Optimal Java I/O -- how can achieve?
I have a dilemma about how best to perform certain I/O operations in Java.
The issue arises when you have an InputStream which generates bytes at unpredictable times and in unpredictable amounts. For instance, the InputStream could come from a network socket. In my current case of interest, it actually comes from a general native Process that I cannot make any assumptions about. In contrast, an InputStream from a file (that you have an exclusive lock on) would NOT fall into this category because all of the bytes that will ever be read are available right now.
For the above type of InputStream, how do you optimally monitor it for data?
Consider the following Java fragment, which you may be tempted to write:
InputStream in;
byte[] readBuffer;
.
.
.
while (true){
int bytesRead = in.read(readBuffer);
if (bytesRead == -1){
handleStreamEOF();
break;
}
else{
handleNewBytes(readBuffer, bytesRead);
}
}
The first question I have is what exactly happens when you call the read method on the InputStream? The read javadocs clearly state that the thread executing it will block until at least either a single byte becomes available or the stream hits end of file. Fine -- that is perfectly clear: to the Java programmer, I/O in this case is purely synchronous.
What I really want to know is whether a blocked thread is still inefficiently wasting CPU cycles, or whether the OS/JVM are intelligent enough to recognize that if data is not available, then the thread should be put to sleep and only woken when data is available. In other words, is there any asynchronous I/O going on "under the hood"?
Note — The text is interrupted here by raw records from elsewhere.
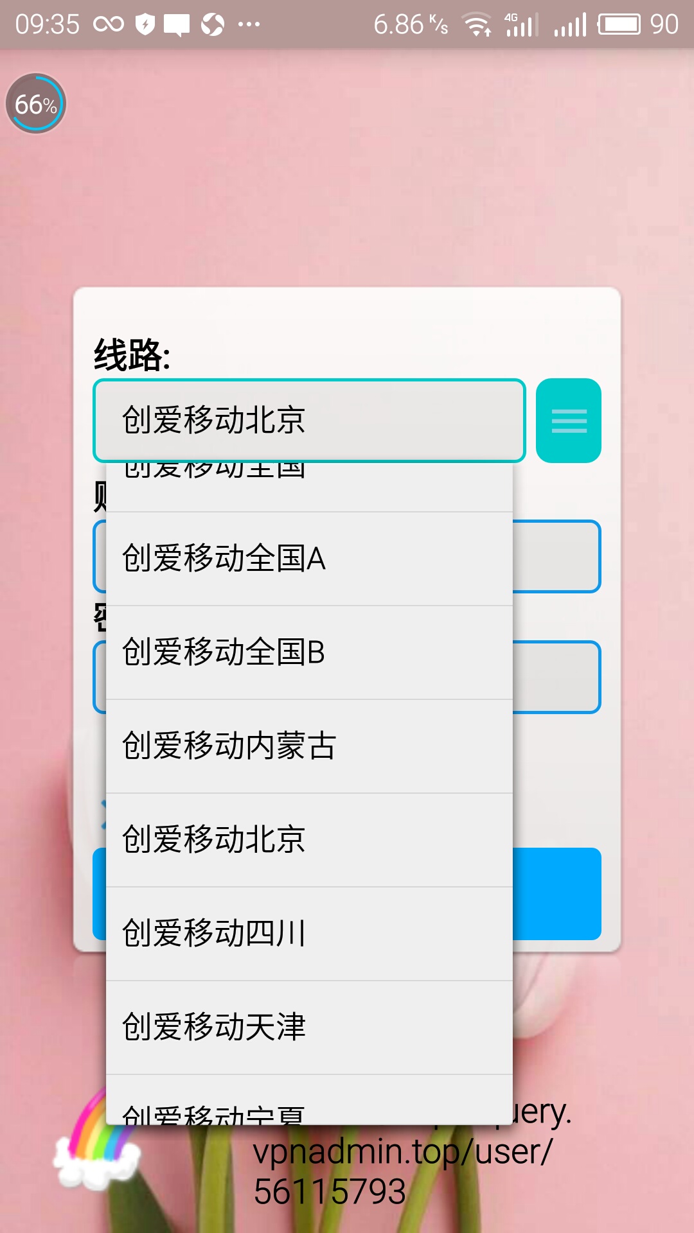
Task: Open the 线路 line selection dropdown
Action: (x=308, y=421)
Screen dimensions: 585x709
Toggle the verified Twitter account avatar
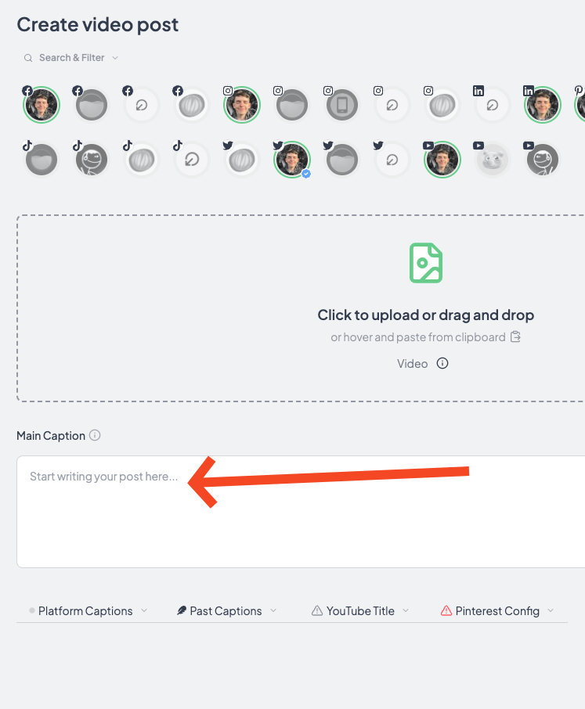point(292,160)
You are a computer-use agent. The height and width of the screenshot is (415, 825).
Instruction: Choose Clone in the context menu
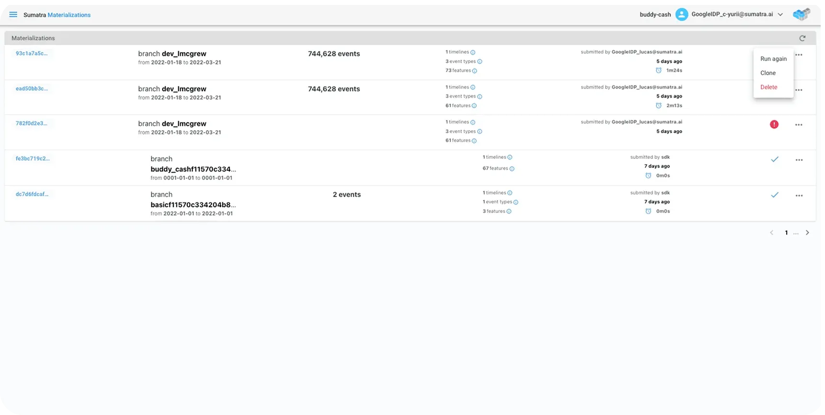click(x=768, y=73)
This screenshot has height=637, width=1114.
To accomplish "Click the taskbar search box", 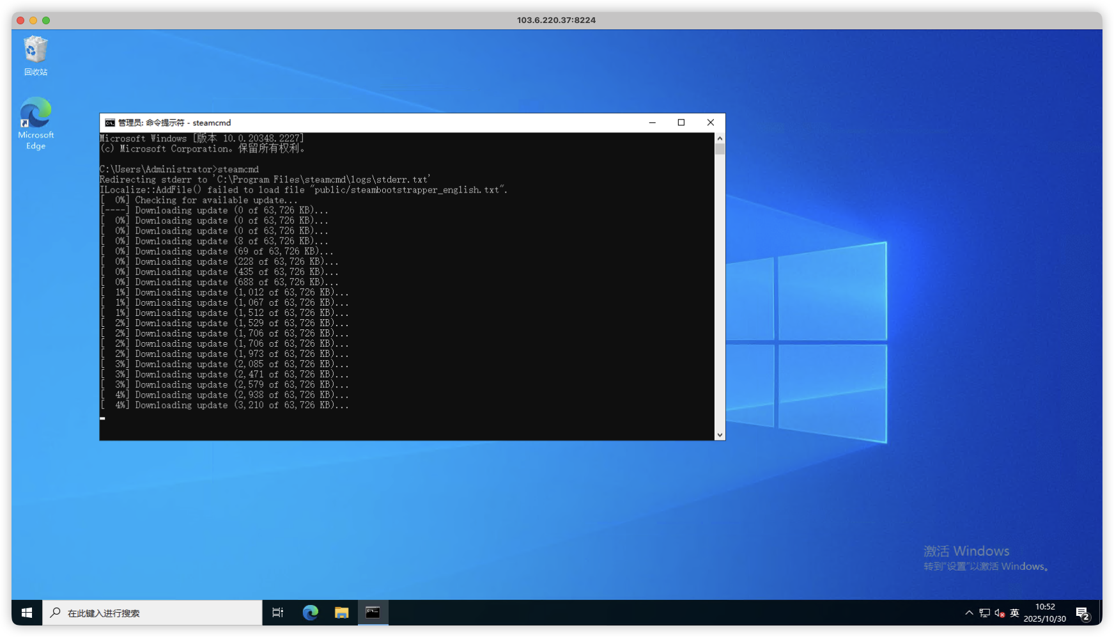I will pyautogui.click(x=153, y=613).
I have reason to believe that, at least with JDK 1.3.1 running on Microsoft OSes (NT and 2K), the blocked thread is NOT put to sleep, but actually continues to waste a lot of CPU cycles. This conclusion comes from profiling a couple of applications where I had many many threads all simultaneously doing, say, read I/O. In these cases, I set it up so that there was always at least one thread that had data available to read, and so should be using the CPU to process that data. Instead, my profiler showed that a majority of the CPU time was spent just on the read method. From that, I am guessing that the blocked threads are still wasting tons of CPU time.
If anyone has any experience on other OSes (e.g. Unixes), I would be very interested in what you found.
OK, for now let's assume that I/O blocked threads are in fact wasting CPU cycles. Also, assume that the asynchronous I/O facilities in Java 1.4 are unavailable -- both because 1.4 is still in beta, and also because, as I near as I can tell, 1.4 only gives extremely limited asynchronous I/O support (e.g. it is limited to sockets, and not to, say, InputStreams from Processes).
So is there any way of being more CPU efficient? The best method that I have come up with is a pseudo-polling solution, whose code might look something like:
InputStream in;
int pollInterval;
byte[] readBuffer;
.
.
.
while (true){
int bytesRead = in.read(readBuffer);
if (bytesRead == -1){
handleStreamEOF();
break;
}
else{
handleNewBytes(readBuffer, bytesRead);
}
if (stream.available() == 0)
Thread.sleep(pollInterval);
}
This solution sleeps for a fixed period of time if no data is available before re-attempting a blocking read. Of course, it has all the usual defects of a polling I/O solution (e.g. being woken up on a fixed schedule, instead of when data is actually available).
Surprisingly, it is not a true polling solution: you still have to do reads that could indefinitely block. This major defect arises because the -1 value returned by read seems to be the only way to detect stream end of file.
IF YOU KNOW ANOTHER RELIABLE WAY, PLEASE TELL ME!
This is entirely because Sun seems to have lacked the foresight to either supply an isEOF method for InputStream, or to specify in the contract for the available method what exactly happens when you call it on a stream that has reached EOF.
The correct specification would be to say that available returns -1 when the stream has reached EOF. An inferior specification would be to say that it throws an IOException. The actual javadocs say nothing, and, in fact, the implementation of available in InputStream itself is to always return 0 under all circumstances.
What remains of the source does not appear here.